== Exercise instructions ==
Show every line of the records below that contains the word "agent".

[Data for processing Boundary: Start]

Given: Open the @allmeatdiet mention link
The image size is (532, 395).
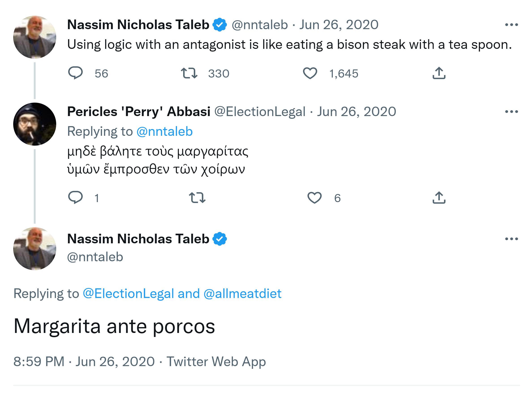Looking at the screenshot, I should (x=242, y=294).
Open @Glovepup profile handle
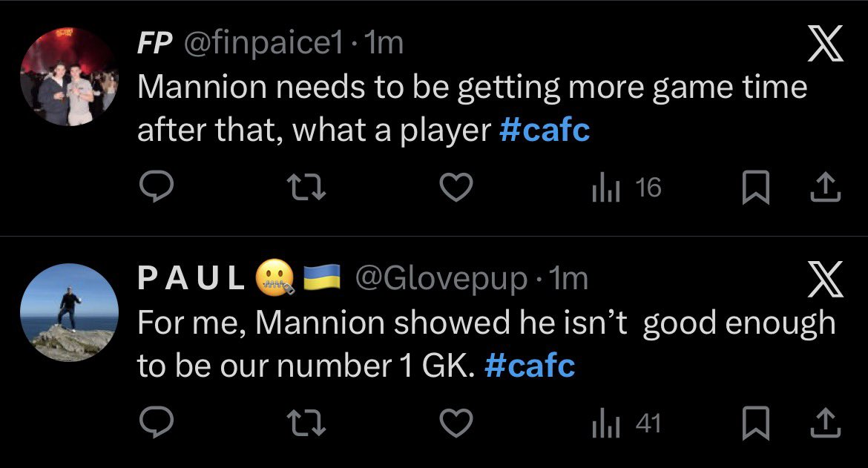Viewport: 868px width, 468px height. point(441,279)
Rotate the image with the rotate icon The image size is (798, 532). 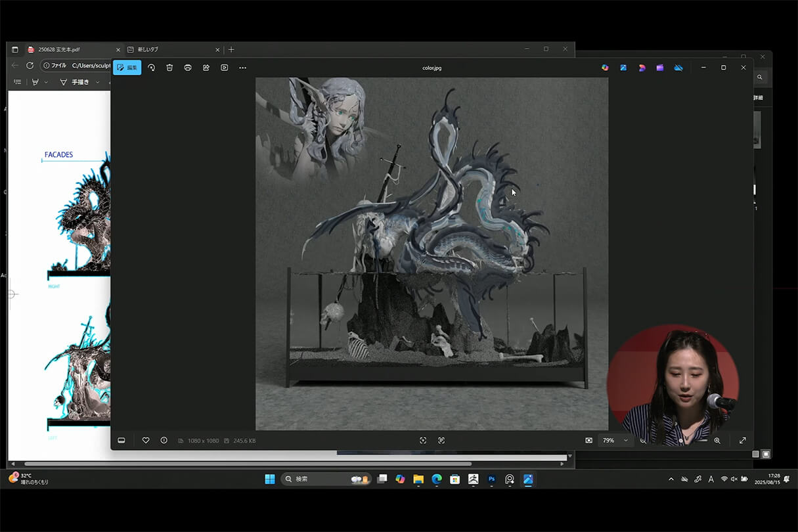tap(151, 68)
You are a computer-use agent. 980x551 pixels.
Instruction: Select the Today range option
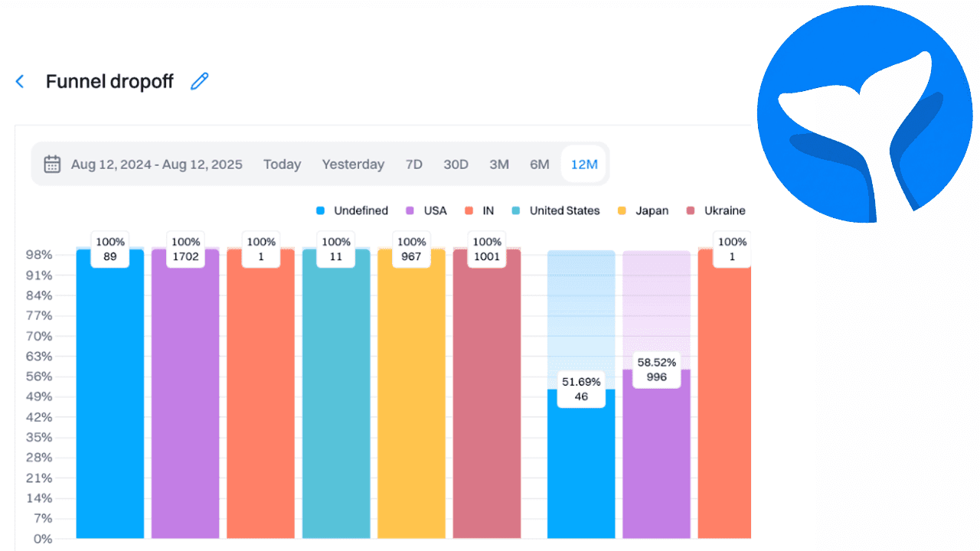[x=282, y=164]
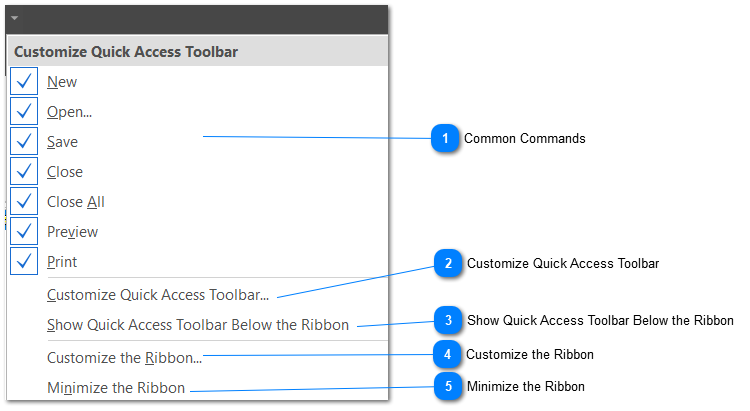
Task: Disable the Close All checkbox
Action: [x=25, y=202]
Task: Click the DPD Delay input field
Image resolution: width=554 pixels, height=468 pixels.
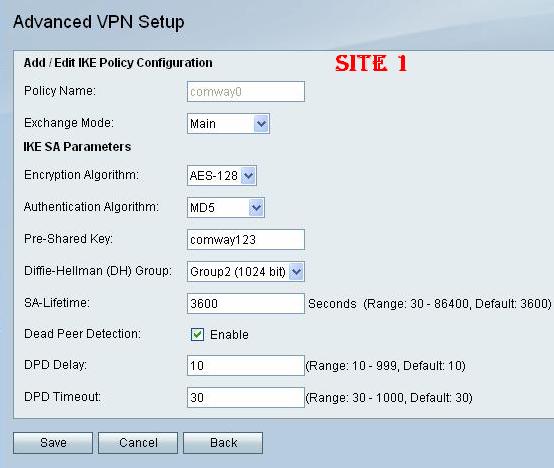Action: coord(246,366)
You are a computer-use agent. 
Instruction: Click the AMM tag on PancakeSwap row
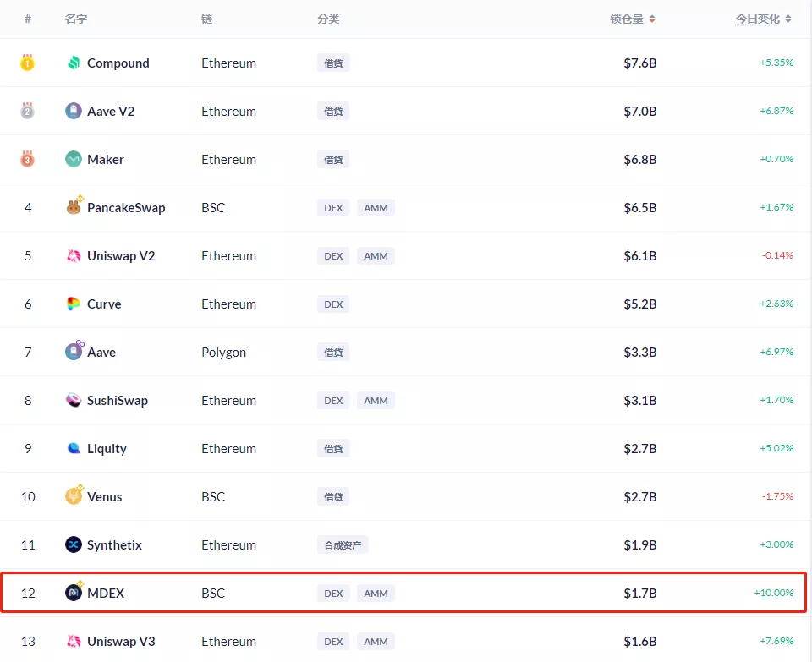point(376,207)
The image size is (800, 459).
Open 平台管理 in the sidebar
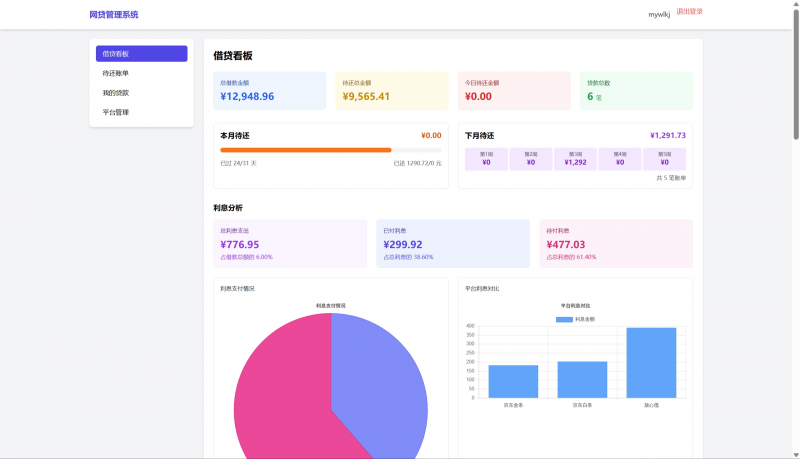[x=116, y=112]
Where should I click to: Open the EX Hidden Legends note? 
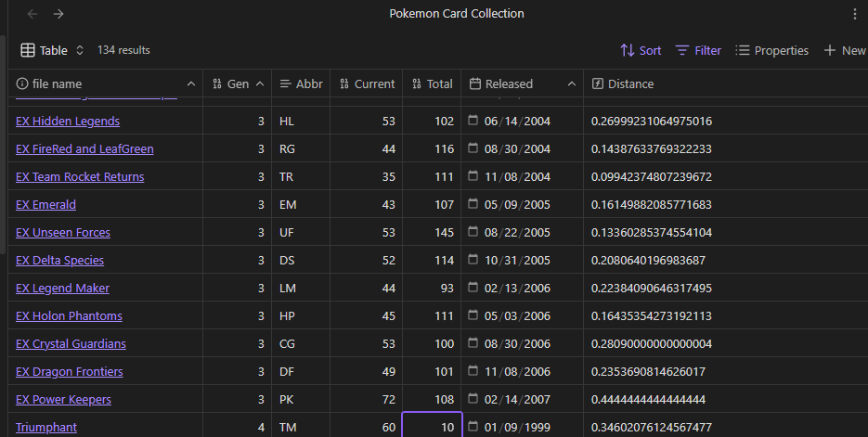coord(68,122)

[Data for processing Boundary: End]
[Data for processing Boundary: Start]

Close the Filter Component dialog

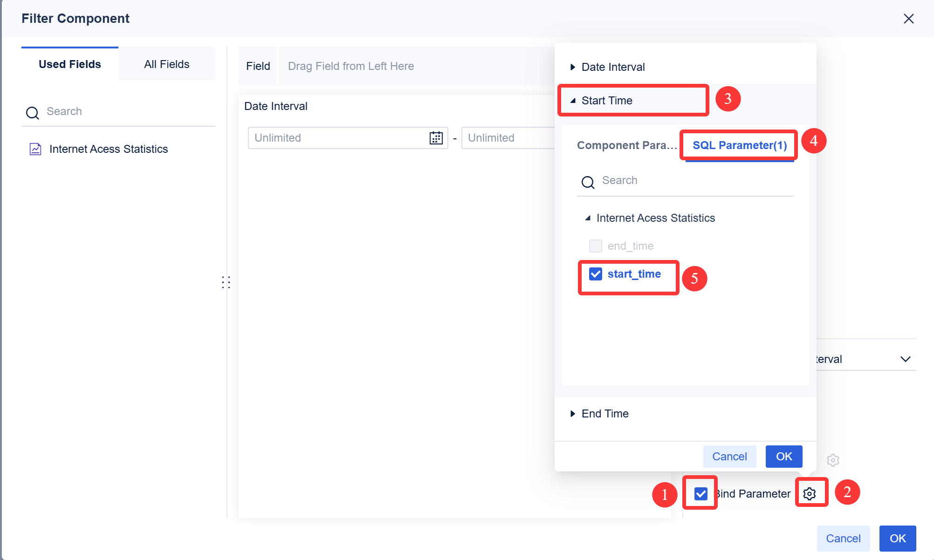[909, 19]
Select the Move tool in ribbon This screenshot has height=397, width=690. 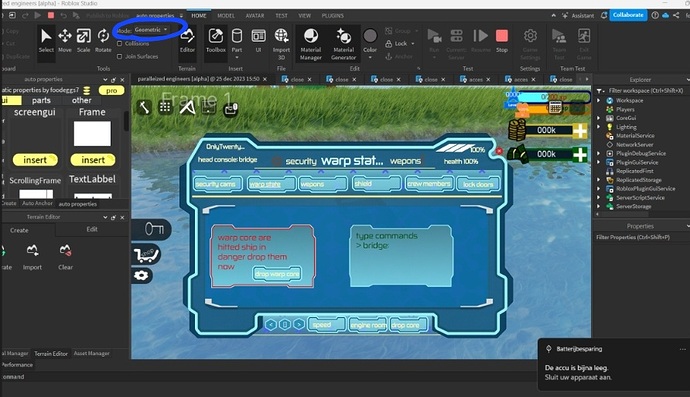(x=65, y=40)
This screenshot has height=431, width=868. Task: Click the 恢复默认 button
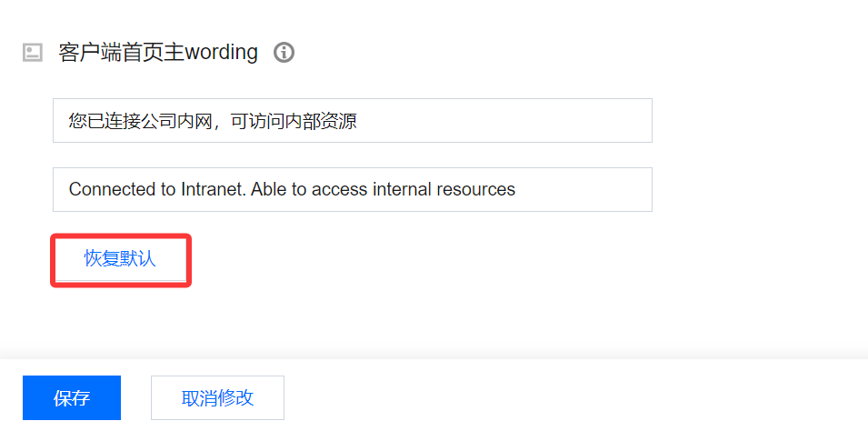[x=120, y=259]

[Data for processing Boundary: End]
[Data for processing Boundary: Start]

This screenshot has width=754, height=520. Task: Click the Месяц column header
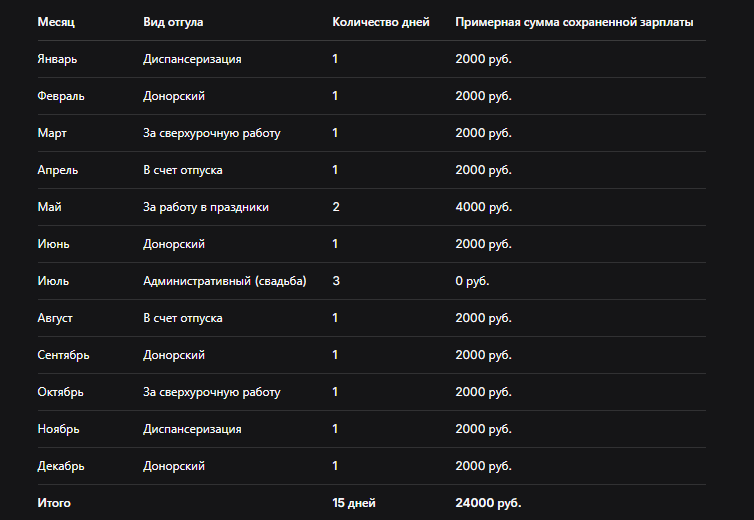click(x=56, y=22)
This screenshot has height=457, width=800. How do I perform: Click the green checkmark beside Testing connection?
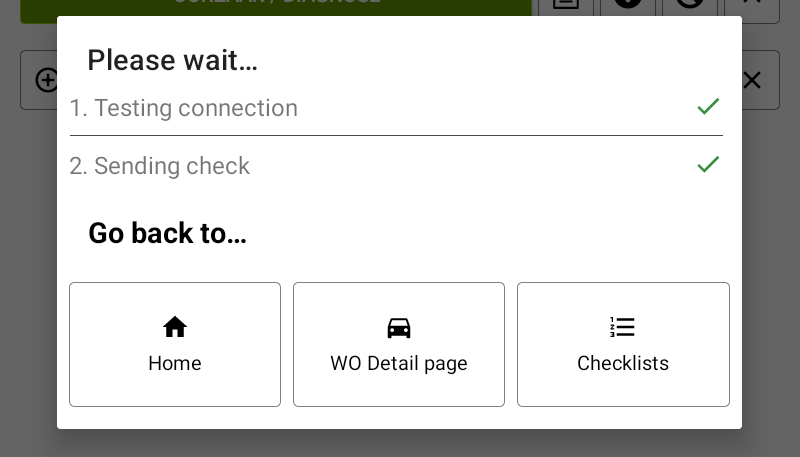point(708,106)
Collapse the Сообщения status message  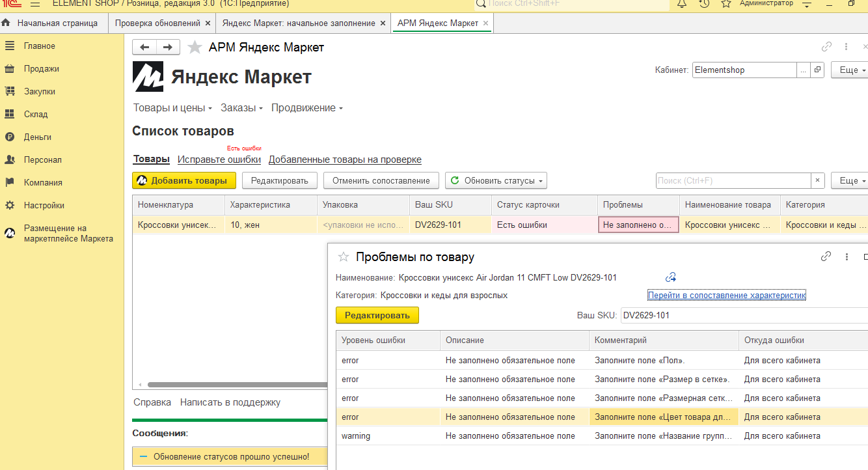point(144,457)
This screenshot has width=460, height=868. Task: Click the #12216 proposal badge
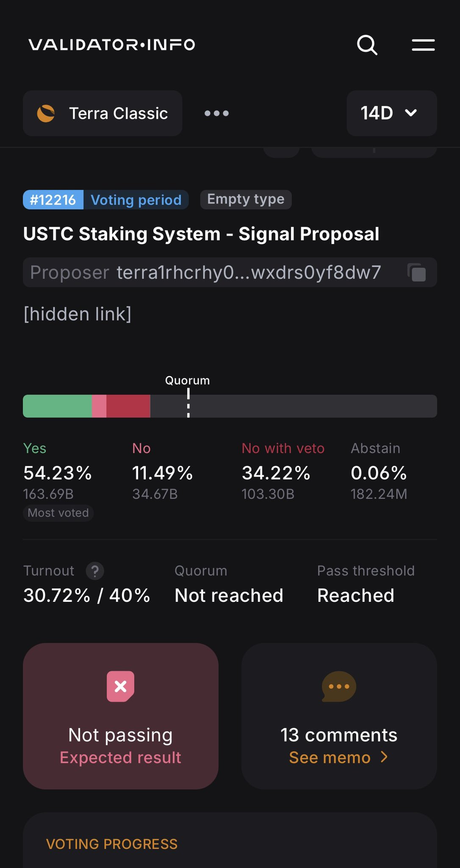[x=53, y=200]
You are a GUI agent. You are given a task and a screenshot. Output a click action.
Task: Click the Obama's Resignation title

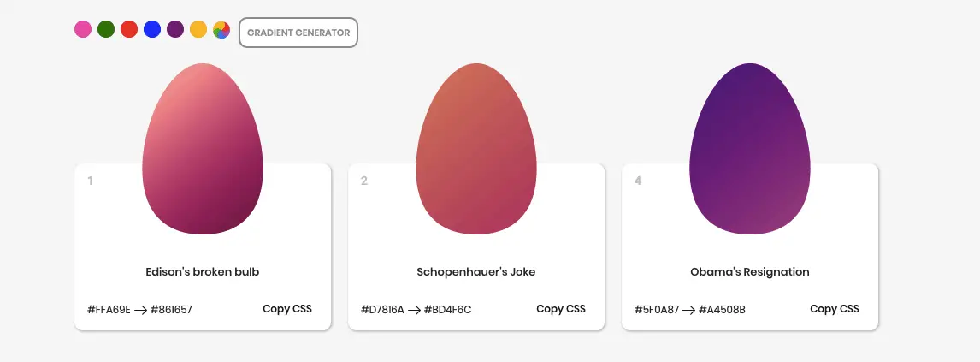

[Data for processing Boundary: End]

== Task output ==
You are a computer-use agent. 980x551 pixels.
You are a computer-use agent. 
You are a GUI agent. You are given a task and a screenshot. Output a click action.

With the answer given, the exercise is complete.